Please help I work from home and need to access wireless internet to submit my orders !!!

Thanks !


----------



## TerryNet (Mar 23, 2005)

Can you connect successfully by ethernet?

Is your wireless switched on?

Do you have the latest driver from Acer's web site? If so, use Device Manager to uninstall the adapter; reboot and let Windows discover the adapter and reinstall the driver.

Does Device Manager show any problem with the wireless adapter? What, if any, other warnings or errors in Device Manager?


----------



## ashleyglover (Sep 22, 2010)

I cannot connect through ethernet either. When I do connect my ethernet it says "limited connectivity"
My wireless is on.
I do have the latest Atheros driver from the Acer website.
I did uninstall the adapter and windows found it and reinstalled it when I rebooted.
As far as problems with the wireless adapter .. I don't see any. and there are no other problems in the Device Manager either...


----------



## TerryNet (Mar 23, 2005)

(From a JohnWill post)

*TCP/IP stack repair options for use with Vista or 7. *

Start, Programs\Accessories and right click on Command Prompt, select "Run as Administrator" to open a command prompt.

Reset WINSOCK entries to installation defaults: *netsh winsock reset catalog*

Reset IPv4 TCP/IP stack to installation defaults. *netsh int ipv4 reset reset.log*

Reset IPv6 TCP/IP stack to installation defaults. *netsh int ipv6 reset reset.log*

Reboot the machine.


----------



## ashleyglover (Sep 22, 2010)

As I was doing that the following came up:

Microsoft Windows [Version 6.0.6000]
Copyright (c) 2006 Microsoft Corporation. All rights reserved.
C:\Windows\system32>netsh winsock reset catalog
Sucessfully reset the Winsock Catalog.
You must restart the computer in order to complete the reset.
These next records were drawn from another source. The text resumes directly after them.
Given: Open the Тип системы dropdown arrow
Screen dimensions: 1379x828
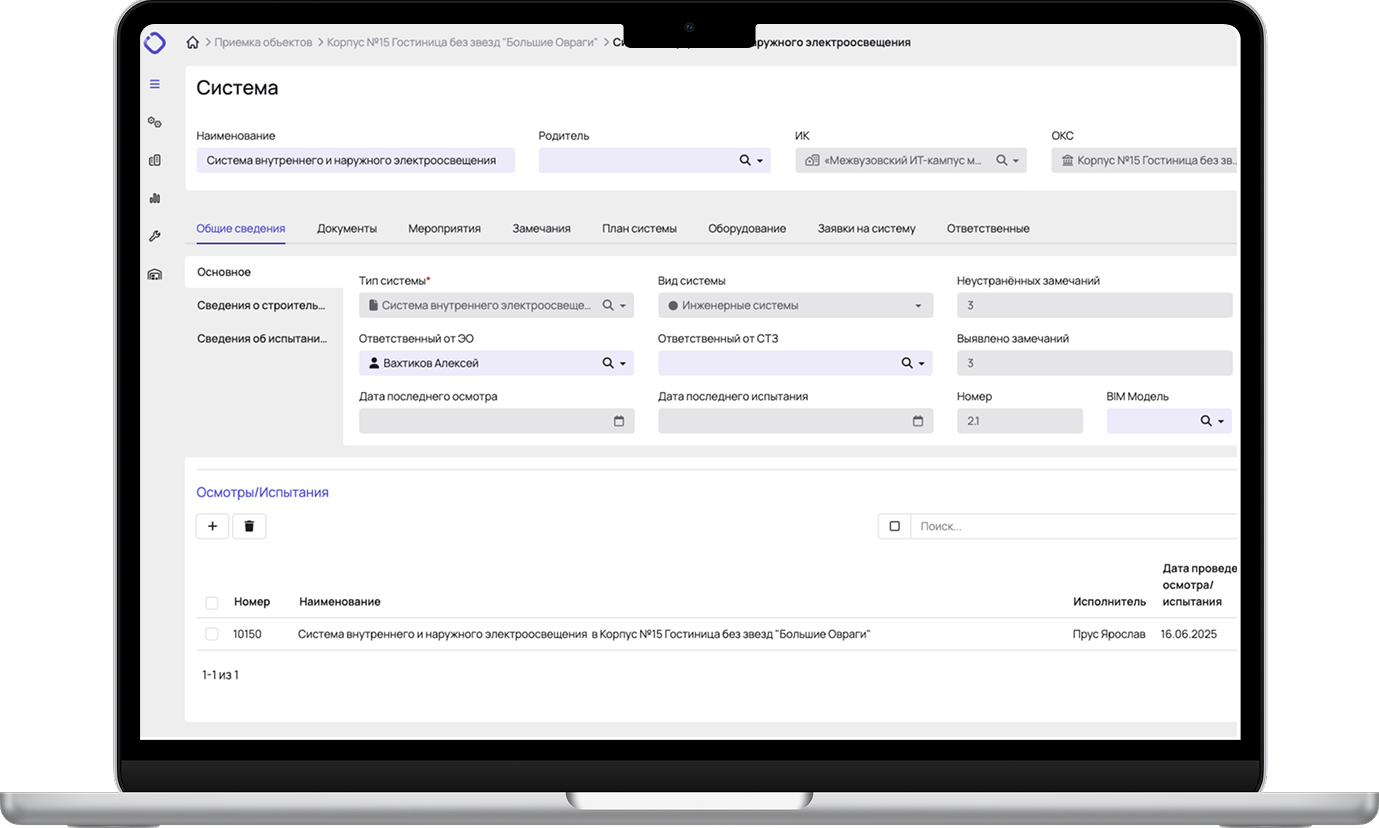Looking at the screenshot, I should [x=623, y=306].
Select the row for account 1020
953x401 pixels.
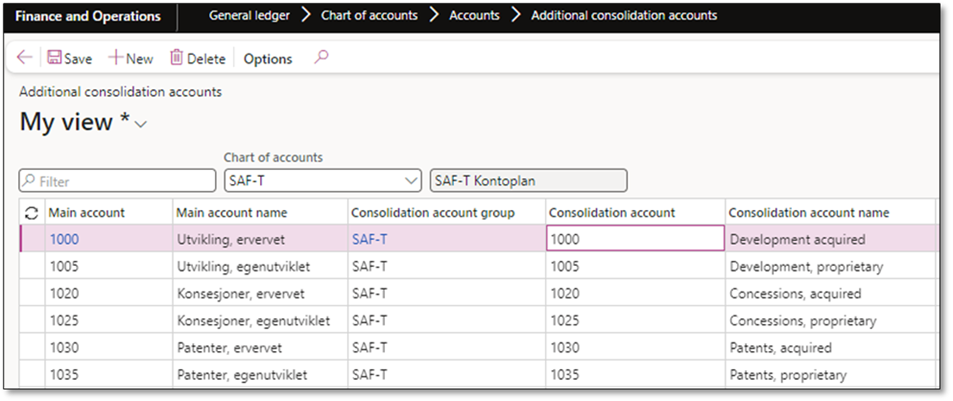click(32, 294)
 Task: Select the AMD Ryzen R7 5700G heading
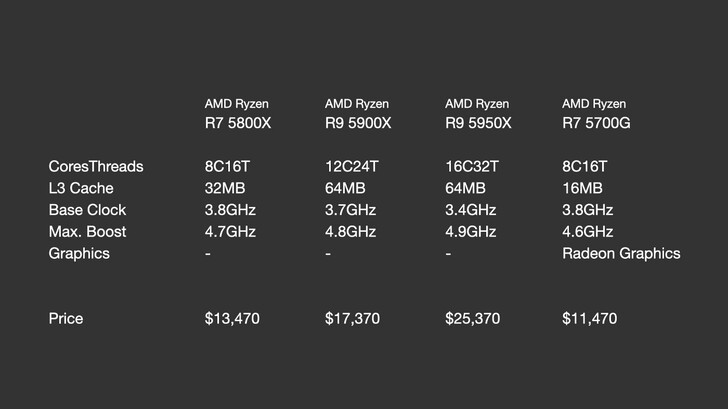tap(596, 113)
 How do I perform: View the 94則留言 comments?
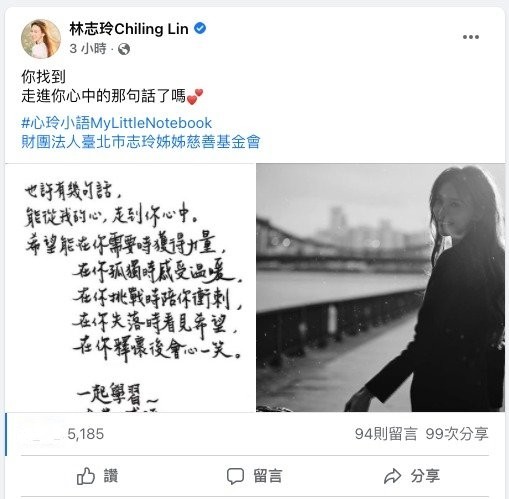[386, 434]
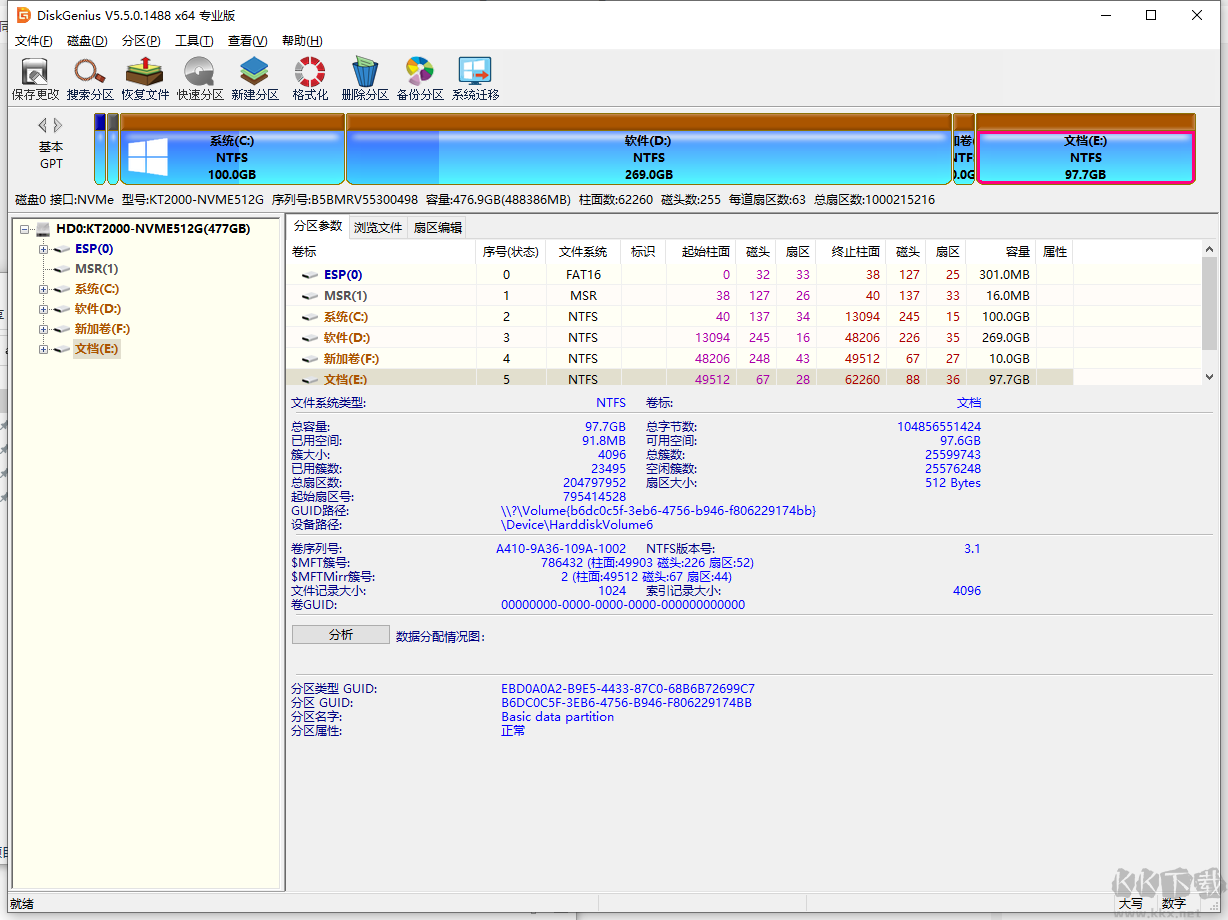
Task: Open the 备份分区 backup tool
Action: [x=420, y=79]
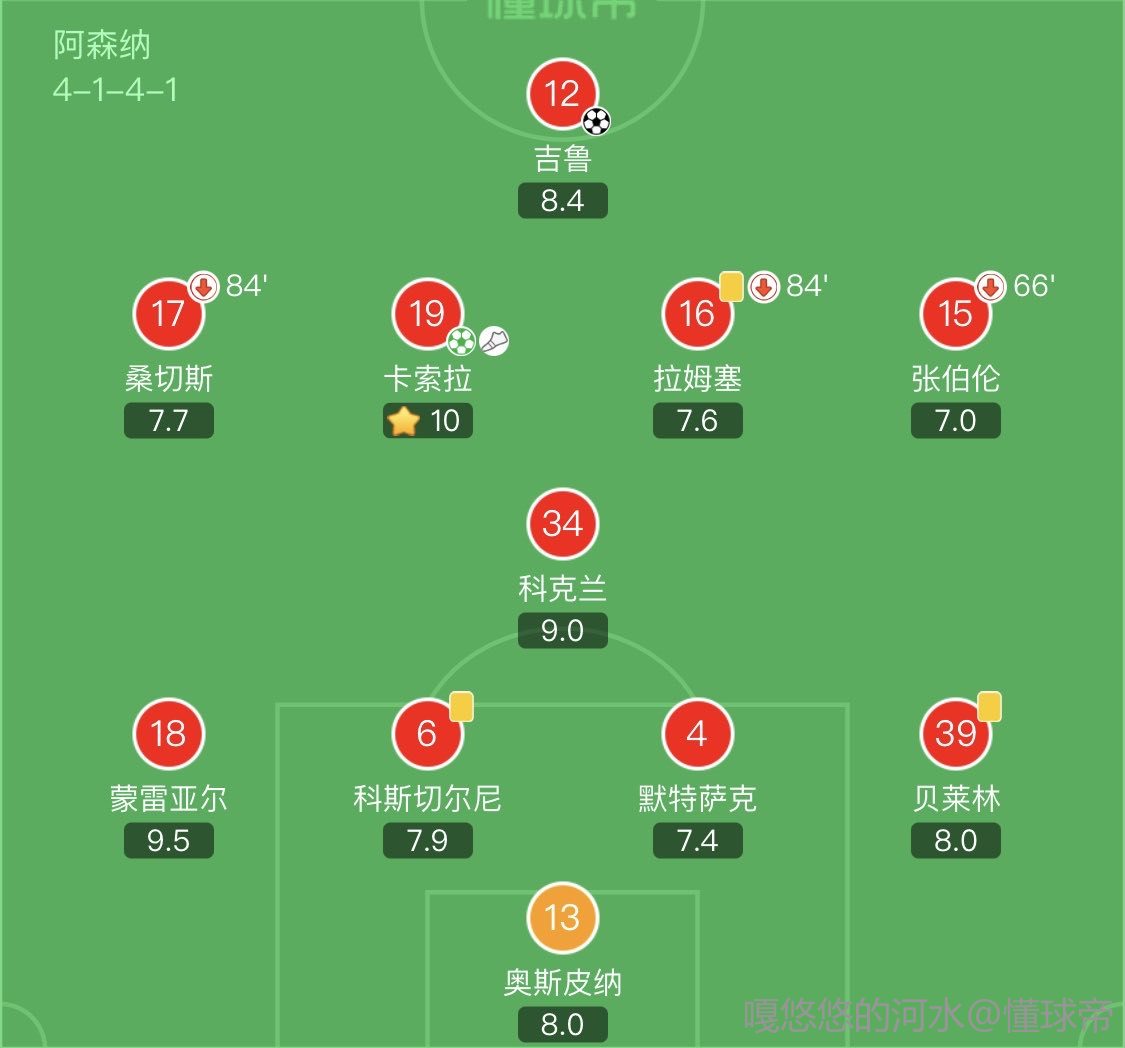
Task: Click the 吉鲁 8.4 rating badge
Action: point(562,201)
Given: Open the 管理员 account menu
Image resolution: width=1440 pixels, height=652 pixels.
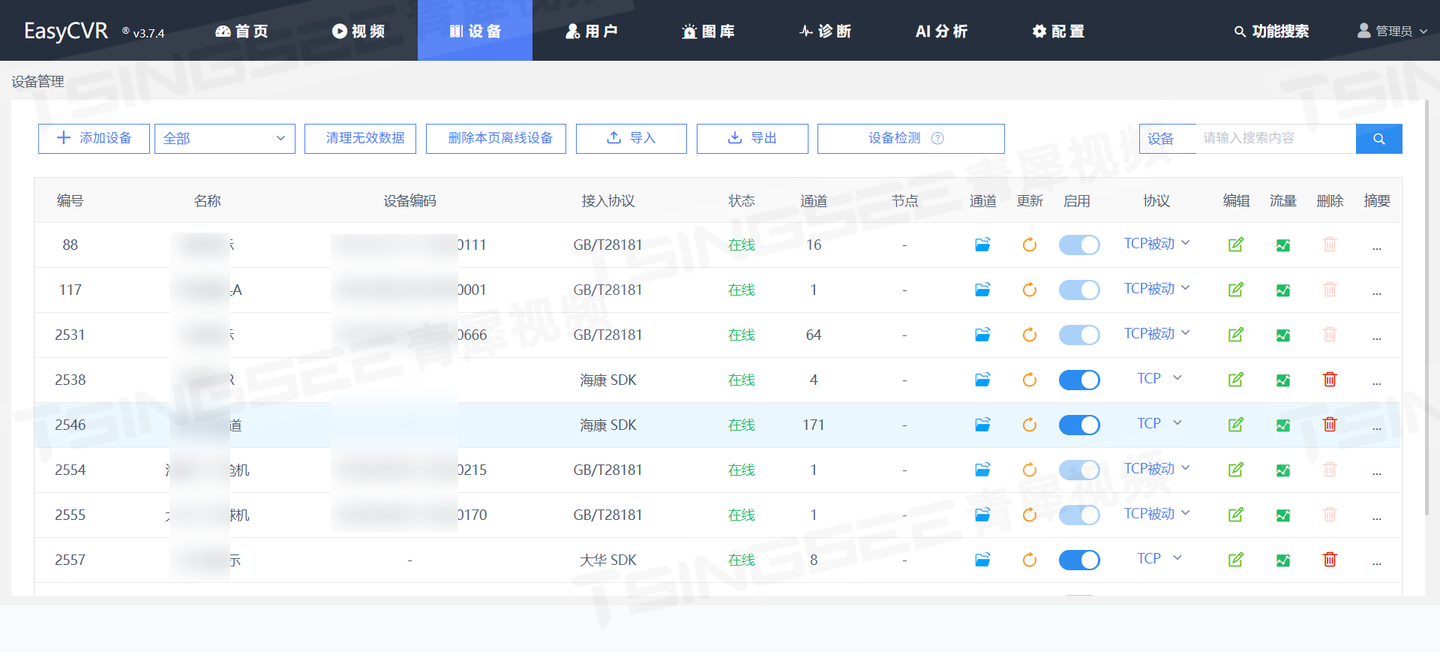Looking at the screenshot, I should tap(1392, 31).
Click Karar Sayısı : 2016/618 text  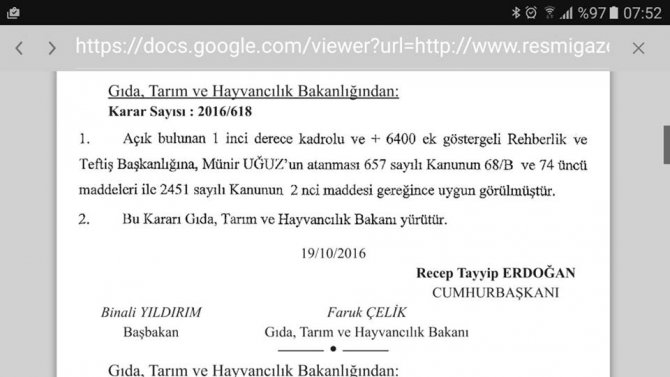(180, 112)
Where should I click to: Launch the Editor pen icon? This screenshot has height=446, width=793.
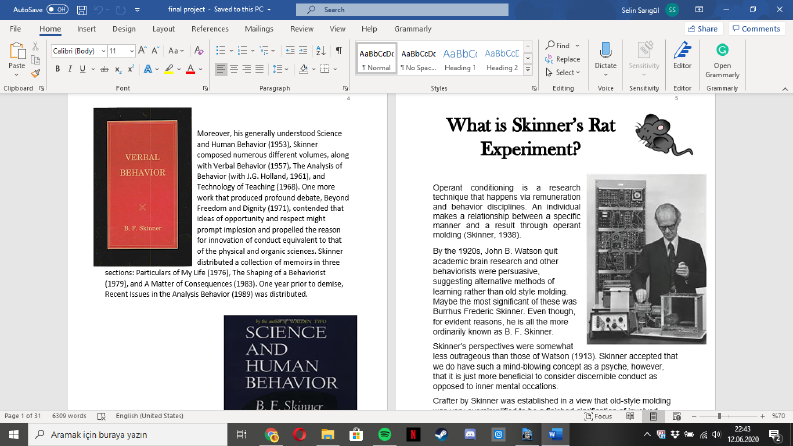(x=682, y=56)
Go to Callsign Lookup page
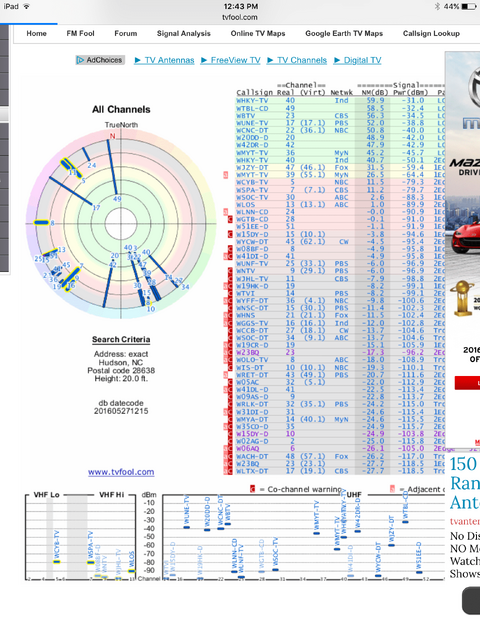480x640 pixels. [431, 33]
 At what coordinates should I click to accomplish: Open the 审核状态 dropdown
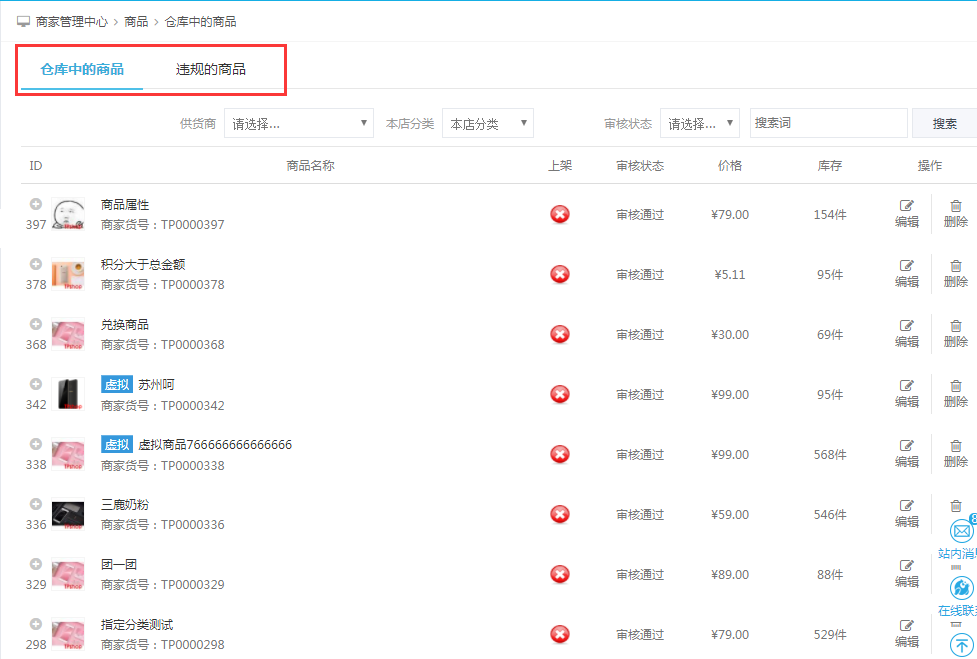(x=699, y=124)
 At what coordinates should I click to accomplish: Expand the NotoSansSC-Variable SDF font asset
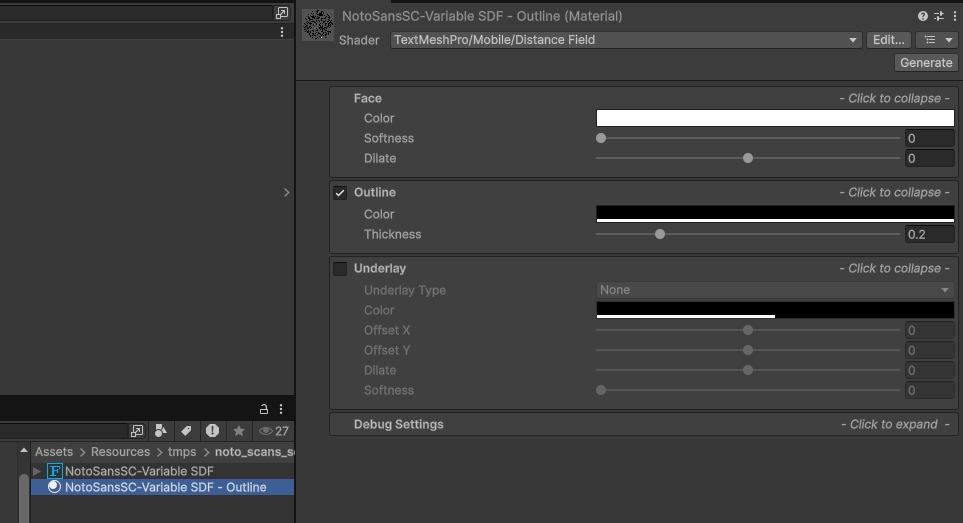coord(37,471)
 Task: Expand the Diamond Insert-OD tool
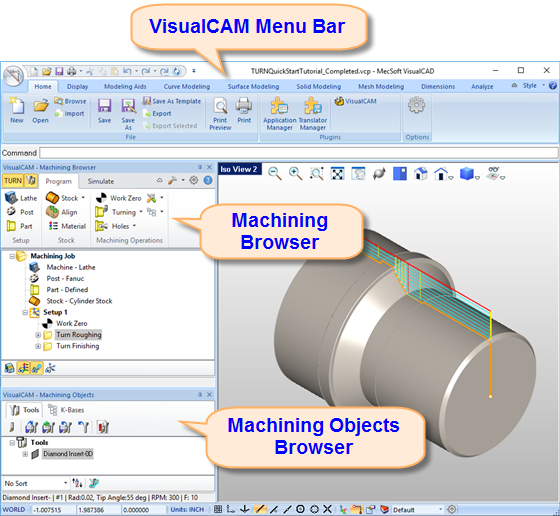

C:\Windows\system32>netsh int ipv4 reset reset.log
Reseting Echo Request, failed.
Access is denied.
Reseting Interface, OK!
A reboot is required to complete this action.

C:\Windows\system32>netsh int ipv6 reset reset.log
Reseting Echo Request, failed.
Access is denied.
There's no user specified settings to be reset.

C:\Windows\system32>

I rebooted and still cannot connect..


----------



## TerryNet (Mar 23, 2005)

Could be a non-Windows firewall or security suite or even some other security application. Sometimes they get corrupted and do crazy things. What one(s) do you have?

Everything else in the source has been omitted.